Четыре года (в полном соответствии с контрактом) датчане резвились на новогодних праздниках вместе со «Щелкунчиком» Ратманского. В этом году настал черед американцев, точнее — ньюйоркцев. Американский балетный театр, резидентом-хорео-гра-фом которого стал Ратманский после отъезда из Мос-квы, заказал ему новую постановку главного рождественского балета. Премьера состоится 23 декабря в Бруклинской академии музыки, спектакль будет идти две недели и пропишется в Бруклине на следующие пять лет, точнее — зим.

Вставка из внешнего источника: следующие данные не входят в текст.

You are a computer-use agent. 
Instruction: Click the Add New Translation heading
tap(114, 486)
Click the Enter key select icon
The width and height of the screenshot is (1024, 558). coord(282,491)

Американский «Щелкунчик» тоже предназначен для семейного просмотра, не обременен концептами и полон танцующих детей. По словам Ратманского, из Копенгагена в Нью-Йорк переедут русский танец, фрагменты арабского, обрывки па-де-де и вальса цветов. Все остальное он придумывает заново. А на вопрос, как можно в третий раз ставить балет на одну и ту же музыку, невозмутимо отвечает: «Разные декорации, разные артисты, разные обстоятельства, да и я теперь другой».